**TASK REQUIREMENTS**
Records follow. Copy every line with "heading".

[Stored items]
..........
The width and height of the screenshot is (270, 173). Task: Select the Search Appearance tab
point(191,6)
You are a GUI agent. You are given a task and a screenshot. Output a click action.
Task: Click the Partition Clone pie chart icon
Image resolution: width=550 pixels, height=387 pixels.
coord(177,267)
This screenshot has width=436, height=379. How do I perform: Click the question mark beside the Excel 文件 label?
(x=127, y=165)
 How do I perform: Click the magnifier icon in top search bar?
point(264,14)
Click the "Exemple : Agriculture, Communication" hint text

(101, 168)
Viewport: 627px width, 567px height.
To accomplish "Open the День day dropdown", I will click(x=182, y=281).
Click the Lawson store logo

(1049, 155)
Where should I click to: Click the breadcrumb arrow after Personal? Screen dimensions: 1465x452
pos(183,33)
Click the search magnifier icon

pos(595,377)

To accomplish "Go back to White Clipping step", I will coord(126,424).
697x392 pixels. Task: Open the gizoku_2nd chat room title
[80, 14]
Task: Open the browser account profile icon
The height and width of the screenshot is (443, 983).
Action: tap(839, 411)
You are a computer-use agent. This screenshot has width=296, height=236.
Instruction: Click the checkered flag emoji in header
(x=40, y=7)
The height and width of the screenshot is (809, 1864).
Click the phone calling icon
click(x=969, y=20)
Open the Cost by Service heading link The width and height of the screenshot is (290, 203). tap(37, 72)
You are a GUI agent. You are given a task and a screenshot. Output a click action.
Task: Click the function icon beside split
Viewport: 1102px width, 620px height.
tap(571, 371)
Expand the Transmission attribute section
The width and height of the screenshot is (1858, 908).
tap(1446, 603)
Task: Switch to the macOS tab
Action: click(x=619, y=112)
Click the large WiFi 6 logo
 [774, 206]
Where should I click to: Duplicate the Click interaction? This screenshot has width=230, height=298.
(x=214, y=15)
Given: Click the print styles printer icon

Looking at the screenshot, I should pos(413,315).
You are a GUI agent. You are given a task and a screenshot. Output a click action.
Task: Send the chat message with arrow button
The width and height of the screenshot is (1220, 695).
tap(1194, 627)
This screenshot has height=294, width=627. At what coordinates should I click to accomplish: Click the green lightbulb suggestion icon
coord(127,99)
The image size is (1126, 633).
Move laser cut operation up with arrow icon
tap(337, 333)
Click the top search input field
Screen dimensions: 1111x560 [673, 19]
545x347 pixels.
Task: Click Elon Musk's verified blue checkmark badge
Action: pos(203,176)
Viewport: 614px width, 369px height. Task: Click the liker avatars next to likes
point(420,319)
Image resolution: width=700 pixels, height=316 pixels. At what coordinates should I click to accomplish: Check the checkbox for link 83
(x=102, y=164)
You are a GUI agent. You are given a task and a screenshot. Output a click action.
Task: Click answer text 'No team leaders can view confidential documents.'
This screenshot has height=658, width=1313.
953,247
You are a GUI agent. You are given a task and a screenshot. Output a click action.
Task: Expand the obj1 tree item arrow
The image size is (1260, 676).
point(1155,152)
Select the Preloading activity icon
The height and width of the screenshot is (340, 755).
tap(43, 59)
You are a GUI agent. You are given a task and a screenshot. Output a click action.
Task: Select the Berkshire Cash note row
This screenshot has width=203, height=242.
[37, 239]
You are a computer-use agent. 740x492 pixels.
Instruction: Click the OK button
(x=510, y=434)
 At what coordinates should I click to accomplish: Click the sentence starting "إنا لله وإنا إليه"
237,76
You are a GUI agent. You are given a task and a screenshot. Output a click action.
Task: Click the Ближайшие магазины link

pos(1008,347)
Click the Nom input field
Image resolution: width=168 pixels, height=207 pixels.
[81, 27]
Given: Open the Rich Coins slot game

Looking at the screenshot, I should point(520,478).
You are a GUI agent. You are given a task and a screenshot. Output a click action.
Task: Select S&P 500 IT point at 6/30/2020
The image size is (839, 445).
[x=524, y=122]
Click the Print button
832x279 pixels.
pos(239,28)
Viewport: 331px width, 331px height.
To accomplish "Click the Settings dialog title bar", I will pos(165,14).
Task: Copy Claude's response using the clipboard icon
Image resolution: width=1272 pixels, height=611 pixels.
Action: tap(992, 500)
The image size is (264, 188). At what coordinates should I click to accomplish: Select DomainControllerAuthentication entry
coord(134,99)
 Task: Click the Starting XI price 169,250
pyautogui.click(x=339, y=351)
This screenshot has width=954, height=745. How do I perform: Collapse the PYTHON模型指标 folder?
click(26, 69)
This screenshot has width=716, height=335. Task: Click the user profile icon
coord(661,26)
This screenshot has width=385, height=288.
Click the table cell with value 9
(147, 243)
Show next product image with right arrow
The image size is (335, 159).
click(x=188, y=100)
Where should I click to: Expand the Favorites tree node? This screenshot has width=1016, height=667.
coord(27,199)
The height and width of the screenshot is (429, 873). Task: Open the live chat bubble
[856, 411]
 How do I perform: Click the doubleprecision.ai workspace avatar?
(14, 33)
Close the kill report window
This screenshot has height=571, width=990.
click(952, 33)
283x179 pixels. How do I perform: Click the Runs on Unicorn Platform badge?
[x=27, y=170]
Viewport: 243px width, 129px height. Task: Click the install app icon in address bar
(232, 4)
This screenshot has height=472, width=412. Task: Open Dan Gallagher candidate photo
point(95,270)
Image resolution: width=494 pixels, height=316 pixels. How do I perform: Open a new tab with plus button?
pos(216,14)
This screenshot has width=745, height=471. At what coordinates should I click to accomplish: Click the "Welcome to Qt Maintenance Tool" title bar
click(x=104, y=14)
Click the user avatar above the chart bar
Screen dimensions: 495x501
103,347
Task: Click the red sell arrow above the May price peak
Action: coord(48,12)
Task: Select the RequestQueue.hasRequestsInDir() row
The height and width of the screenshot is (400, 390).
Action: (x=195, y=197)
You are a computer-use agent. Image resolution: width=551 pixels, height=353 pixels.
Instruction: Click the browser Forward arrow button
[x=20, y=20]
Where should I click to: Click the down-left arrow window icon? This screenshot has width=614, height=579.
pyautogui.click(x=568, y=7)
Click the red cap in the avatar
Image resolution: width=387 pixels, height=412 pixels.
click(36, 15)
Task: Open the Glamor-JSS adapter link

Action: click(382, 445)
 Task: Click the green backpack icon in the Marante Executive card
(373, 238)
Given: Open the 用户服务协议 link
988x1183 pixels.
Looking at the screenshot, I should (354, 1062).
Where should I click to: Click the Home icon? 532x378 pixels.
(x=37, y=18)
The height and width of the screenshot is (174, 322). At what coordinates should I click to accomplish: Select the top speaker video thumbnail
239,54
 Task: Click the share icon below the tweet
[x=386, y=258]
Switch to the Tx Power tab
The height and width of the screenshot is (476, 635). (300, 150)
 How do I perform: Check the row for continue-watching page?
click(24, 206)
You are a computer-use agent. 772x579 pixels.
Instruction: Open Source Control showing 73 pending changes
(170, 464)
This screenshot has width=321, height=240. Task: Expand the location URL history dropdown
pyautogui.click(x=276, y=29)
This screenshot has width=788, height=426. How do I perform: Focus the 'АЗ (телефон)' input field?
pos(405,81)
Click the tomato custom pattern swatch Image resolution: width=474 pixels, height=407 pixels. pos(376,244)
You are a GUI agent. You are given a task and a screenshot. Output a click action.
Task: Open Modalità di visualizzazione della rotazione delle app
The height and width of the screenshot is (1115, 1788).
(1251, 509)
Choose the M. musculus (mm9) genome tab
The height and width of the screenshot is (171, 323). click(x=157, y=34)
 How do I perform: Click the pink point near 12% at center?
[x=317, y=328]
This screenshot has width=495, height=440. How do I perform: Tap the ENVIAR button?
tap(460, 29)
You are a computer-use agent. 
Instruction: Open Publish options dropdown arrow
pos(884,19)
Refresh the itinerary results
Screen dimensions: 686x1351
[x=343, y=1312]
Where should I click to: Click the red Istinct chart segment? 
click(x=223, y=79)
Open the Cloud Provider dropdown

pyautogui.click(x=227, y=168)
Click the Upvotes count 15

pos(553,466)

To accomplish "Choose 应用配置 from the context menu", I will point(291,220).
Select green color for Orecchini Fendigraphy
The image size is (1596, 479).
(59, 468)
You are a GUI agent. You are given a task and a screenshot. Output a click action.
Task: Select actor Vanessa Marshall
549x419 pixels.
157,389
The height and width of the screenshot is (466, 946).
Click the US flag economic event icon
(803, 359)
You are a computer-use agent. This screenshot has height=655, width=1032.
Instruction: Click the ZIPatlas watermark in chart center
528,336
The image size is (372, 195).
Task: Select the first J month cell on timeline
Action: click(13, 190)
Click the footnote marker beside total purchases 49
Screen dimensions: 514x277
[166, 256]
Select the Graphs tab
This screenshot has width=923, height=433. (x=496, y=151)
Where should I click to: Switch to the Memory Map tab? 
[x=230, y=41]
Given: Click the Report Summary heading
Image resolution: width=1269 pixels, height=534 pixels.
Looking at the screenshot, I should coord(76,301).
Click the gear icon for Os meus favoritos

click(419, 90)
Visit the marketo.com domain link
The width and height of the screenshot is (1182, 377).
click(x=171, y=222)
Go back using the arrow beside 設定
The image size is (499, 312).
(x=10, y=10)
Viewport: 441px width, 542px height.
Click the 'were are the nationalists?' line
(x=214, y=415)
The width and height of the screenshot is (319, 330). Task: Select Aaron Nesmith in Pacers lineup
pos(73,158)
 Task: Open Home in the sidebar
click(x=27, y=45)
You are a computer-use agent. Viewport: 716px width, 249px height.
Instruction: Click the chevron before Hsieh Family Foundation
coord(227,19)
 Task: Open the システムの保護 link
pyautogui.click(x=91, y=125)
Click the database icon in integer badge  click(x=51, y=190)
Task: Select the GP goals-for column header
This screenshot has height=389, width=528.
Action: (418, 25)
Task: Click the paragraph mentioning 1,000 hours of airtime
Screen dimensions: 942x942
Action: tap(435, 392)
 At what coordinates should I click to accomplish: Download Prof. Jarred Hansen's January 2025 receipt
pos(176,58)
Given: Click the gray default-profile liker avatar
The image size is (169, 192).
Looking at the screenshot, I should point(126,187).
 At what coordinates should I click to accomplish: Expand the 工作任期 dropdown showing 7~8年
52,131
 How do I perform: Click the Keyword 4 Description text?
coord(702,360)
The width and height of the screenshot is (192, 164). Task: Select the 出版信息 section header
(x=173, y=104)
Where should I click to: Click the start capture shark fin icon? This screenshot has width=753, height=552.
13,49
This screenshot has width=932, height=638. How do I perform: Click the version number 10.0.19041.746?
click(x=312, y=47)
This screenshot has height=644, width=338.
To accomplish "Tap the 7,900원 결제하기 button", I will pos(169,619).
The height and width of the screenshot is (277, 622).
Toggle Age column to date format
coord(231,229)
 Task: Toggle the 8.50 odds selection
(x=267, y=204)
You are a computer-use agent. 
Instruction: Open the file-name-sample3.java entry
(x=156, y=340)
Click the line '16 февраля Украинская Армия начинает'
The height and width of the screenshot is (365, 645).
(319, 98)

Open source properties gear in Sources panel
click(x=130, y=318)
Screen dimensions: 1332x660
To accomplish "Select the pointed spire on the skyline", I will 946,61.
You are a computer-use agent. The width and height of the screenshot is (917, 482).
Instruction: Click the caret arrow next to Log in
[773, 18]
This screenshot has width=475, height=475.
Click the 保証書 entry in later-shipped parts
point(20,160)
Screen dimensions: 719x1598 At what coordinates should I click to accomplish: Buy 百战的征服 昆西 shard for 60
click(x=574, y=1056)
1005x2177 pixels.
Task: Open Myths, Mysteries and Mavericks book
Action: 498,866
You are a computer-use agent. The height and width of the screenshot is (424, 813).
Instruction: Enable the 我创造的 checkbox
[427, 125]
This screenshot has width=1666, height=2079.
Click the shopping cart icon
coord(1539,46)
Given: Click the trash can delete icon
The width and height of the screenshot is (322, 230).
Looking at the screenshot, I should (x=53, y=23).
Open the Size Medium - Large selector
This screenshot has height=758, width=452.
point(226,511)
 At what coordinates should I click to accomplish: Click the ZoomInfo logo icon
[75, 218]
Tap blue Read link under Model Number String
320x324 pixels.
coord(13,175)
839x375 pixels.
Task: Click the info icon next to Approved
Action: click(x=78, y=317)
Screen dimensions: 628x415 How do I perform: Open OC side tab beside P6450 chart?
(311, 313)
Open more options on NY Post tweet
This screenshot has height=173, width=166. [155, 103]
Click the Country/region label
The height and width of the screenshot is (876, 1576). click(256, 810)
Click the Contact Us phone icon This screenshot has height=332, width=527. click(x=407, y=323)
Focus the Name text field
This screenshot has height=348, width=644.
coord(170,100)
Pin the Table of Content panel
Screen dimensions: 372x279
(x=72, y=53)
..........
**EXERCISE SOLUTION**
Open the Cost by Service heading link The width and height of the screenshot is (290, 203). tap(37, 72)
Given: Click the Report Summary heading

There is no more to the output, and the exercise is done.